You can use it as a command line tool running one query at a time or in interactive mode.
It would be great if software producers would finally accept the reality that there are at least three mainstream operating systems, Windows, OSX, Linux, that should be supported.
This is actually great as it gives me one more reason to ask for a real operating system! Now with clickhouse-local only available on Linux (or OSX) I have a very good point to make, as everybody loves data tools like these! Finally!
Follow up blog post to be done: "How clickhouse-local helped me to finally introduce Linux as a client OS in our working group."
I'm not saying most software should just not support windows - but in this case you should sort of already have what you ask for?

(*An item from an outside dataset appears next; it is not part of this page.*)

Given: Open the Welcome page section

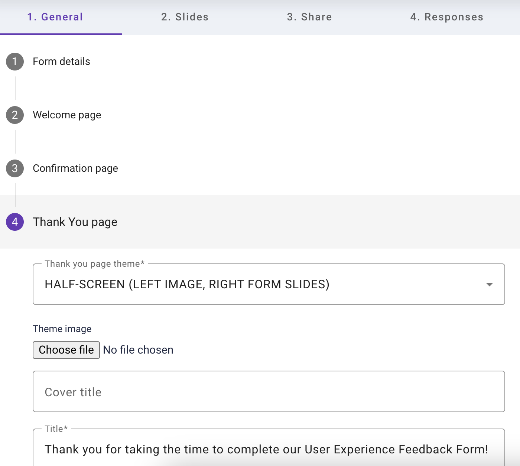Looking at the screenshot, I should [67, 115].
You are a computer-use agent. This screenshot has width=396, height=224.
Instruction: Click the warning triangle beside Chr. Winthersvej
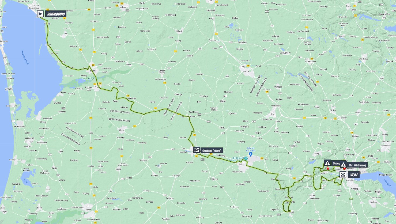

I don't have a windows machine at hand right now so I can't check myself.
Something like this:
Then open install.sh with your favorite text editor, and replace the first 58 lines with code setting the `OS`, `ARCH` and `DIR` variables as suitable (you might get away with OS=`linux` if the Windows Subsystem for Linux is installed?).Looks great, I love more options in the space for CLI based data analysis tools! Fantastic work!
Higher performance than q? Is that one of the opensource implementations or q on kdb? If the later, I would be interested in seeing some performance comparisons.
Also, congrats on this. It is right up my alley. I like DuckDB for columnar data analytics, but have run into issues dealing with some larger datasets. I am interested in testing this.